In the recent case of Adamitis v. Erie Insurance Exchange, the Pennsylvania Superior Court enforced an insurer’s “Regular Use” exclusion despite the plaintiff’s argument that the provision violates public policy.
In early October 2005, plaintiff Adamitis was involved in a serious motor vehicle accident with an underinsured motorist while in the course and scope of his employment as a bus driver for the Berks Area Reading Transit Authority. As a result, Adamitis sought UIM coverage from Erie, but his claim was ultimately denied on the basis of a “Regular Use” exclusion which bars coverage for “bodily injury arising from the use of a non-owned motor vehicle or a non-owned miscellaneous vehicle regularly used by the insured” though not specifically identified in the policy. Unsurprisingly, Adamitis disagreed with his insurer’s coverage decision and brought suit against Erie in the Philadelphia Court of Common Pleas. The lower court, however, affirmed Erie’s decision in a bench trial citing the exclusion’s clear and unambiguous language.

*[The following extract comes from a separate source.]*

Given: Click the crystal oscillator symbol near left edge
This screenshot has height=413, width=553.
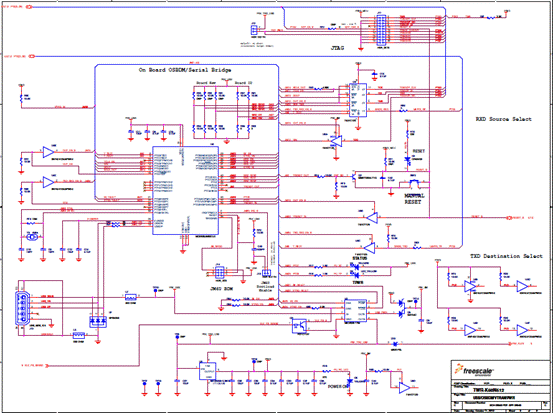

On appeal, Adamitis argued to the Superior Court that, among other things, the “Regular Use” exclusion violates public policy and conflicts with the Motor Vehicle Financial Responsibility Law of Pennsylvania. However, the Superior Court was likewise unconvinced by Adamitis’ contention and instead explained that the public policy behind UIM benefits is driven by the correlation between premiums paid and the coverage the claimant should reasonably expect to receive— nothing more. Accordingly, the appellate court reasoned that failure to enforce the “Regular Use” exclusion would run afoul of Pennsylvania’s public policy by requiring insurers to underwrite unknown risks for which theyhave not been paid.
Thus, at least with respect to UIM insurance coverage, the Adamitis court reiterated that you get what you pay for in Pennsylvania.